The primary aim of this project is to examine the professional and social lives of primary and secondary mathematics and sciences teachers in Victorian rural and regional schools in order to understand how these two aspects impact upon a mathematics and science teachers’ decision to teach in non-metropolitan schools.

The research strategy involves researchers becoming observers of mathematics and sciences teachers’ professional and social realities. As Tim Costello says “you don’t really know a place until you see it through the eyes of a local”. This is accomplished by ‘shadowing’ six maths and sciences teachers during a week of their professional and social lives. Additional data will be gathered through questionnaires and face-to-face interviews. Audio and visual data will also be collected to complement other data. Selected subjects of this ‘shadowing’ will include mathematics and sciences teachers who are either committed, or not, to country teaching in Victorian schools.

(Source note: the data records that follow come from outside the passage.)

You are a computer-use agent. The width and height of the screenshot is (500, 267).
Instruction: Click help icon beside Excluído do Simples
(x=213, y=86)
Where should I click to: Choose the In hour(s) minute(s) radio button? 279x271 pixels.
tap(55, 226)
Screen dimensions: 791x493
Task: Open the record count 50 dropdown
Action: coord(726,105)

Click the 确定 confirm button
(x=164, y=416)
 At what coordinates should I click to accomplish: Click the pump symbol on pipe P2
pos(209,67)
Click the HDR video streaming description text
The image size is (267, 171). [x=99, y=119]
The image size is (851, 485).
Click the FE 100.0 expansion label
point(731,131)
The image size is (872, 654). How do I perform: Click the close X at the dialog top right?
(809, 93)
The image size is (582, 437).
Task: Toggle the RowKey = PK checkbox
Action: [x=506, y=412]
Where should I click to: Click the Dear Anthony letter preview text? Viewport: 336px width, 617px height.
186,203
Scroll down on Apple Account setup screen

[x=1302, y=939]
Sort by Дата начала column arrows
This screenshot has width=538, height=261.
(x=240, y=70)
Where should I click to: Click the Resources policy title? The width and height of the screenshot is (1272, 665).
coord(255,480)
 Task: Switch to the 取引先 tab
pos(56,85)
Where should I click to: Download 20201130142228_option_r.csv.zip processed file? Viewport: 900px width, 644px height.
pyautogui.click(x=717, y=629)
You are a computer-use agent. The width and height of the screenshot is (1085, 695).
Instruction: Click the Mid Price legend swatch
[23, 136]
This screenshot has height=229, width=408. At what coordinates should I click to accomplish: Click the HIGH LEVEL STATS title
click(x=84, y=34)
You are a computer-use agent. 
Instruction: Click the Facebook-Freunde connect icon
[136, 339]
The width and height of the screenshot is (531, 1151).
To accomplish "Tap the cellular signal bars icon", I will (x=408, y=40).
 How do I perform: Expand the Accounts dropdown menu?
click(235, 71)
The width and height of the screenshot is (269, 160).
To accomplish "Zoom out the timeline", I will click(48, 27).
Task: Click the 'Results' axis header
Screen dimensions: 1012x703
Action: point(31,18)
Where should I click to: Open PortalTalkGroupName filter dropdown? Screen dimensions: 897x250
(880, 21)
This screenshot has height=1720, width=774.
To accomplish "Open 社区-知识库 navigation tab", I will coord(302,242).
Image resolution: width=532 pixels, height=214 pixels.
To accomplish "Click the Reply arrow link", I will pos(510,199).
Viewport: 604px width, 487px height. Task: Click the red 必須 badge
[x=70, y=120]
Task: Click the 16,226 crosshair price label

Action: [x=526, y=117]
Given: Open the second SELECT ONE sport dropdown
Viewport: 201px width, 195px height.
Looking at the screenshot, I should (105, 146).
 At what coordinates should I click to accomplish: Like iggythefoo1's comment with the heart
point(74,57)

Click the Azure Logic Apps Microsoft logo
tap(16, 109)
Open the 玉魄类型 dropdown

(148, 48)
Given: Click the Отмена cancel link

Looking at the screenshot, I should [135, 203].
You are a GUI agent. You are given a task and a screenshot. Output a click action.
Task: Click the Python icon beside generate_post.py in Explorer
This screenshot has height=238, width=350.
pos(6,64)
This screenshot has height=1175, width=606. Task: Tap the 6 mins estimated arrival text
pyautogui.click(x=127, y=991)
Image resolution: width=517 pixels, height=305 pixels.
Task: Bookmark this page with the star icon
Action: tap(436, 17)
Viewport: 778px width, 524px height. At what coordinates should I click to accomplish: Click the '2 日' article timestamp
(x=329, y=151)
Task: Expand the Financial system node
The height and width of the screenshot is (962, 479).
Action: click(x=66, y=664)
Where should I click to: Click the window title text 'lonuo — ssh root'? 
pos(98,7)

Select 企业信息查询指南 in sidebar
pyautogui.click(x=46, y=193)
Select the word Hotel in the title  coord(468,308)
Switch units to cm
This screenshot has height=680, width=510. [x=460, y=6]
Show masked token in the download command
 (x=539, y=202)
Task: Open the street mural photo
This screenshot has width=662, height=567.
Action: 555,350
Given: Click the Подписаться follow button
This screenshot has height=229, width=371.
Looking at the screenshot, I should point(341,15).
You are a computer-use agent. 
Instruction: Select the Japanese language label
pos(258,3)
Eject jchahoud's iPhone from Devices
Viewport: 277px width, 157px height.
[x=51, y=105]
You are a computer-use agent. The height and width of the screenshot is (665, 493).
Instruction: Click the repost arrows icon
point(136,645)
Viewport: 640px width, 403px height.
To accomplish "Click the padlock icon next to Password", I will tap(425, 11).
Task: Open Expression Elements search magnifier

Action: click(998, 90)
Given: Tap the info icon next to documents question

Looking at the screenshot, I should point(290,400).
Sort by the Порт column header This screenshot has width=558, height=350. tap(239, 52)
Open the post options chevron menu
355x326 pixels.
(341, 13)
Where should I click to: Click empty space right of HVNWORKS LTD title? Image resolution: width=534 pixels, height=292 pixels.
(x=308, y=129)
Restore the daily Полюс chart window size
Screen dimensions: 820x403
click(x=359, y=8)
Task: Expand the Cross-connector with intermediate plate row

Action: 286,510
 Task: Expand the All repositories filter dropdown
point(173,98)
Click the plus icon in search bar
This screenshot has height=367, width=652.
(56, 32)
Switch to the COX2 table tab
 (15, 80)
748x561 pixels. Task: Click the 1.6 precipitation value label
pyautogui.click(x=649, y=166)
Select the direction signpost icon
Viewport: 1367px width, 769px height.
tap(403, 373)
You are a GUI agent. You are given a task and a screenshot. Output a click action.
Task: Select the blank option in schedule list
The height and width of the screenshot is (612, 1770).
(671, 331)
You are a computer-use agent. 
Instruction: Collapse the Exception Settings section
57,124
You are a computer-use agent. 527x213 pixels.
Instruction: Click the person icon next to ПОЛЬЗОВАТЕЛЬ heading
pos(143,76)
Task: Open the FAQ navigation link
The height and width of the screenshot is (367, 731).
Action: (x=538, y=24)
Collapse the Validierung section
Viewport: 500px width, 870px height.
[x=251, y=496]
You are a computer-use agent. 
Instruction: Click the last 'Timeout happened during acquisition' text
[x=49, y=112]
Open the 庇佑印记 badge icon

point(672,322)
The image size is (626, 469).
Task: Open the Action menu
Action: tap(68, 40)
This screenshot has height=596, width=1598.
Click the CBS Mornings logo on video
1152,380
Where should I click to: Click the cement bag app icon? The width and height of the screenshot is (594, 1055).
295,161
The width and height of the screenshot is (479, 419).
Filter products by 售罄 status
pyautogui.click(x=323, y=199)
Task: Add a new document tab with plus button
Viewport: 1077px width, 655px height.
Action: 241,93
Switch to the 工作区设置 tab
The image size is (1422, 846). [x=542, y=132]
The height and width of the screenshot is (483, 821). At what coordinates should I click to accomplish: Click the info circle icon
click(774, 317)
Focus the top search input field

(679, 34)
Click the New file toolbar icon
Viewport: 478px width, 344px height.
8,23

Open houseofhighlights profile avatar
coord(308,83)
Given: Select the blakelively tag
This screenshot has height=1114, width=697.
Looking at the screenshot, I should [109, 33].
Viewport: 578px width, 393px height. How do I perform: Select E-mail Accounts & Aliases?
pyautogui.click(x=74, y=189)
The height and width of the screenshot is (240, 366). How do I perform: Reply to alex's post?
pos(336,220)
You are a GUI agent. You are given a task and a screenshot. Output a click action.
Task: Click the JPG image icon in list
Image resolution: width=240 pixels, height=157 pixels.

The outcomes of this study will be refined surveys, interview questions, and observation protocols that will provide fully detailed case studies of the lives of mathematics and sciences teachers in Victorian rural, and regional situations; that will inform policy directions and practice for better addressing the professional and social needs of non-metropolitan mathematics and science teachers. This study will deliver three case studies, based on location type, on the experience of six maths and science teachers that will illuminate and guide further research into the retention of country educators.





The assumption that teaching is the same in schools in geographically different locations is ill founded, a fact that can be attested to by country teachers the world over. This study should enable a clearer picture of what it means to be a country teacher. In particular, the study aims to describe the social factors that affect the country teacher. In this way a better understanding of the issues for country teachers can be formed. This better understanding of the teacher’s place in their local community will allow discussion of ways to ameliorate negative factors and to maximize positive aspects. A further benefit is that preparing teachers for country teaching, before they take up their posts, can become a reality.

It is suggested that being prepared for country teaching can minimize the loss of country teachers to metropolitan schools.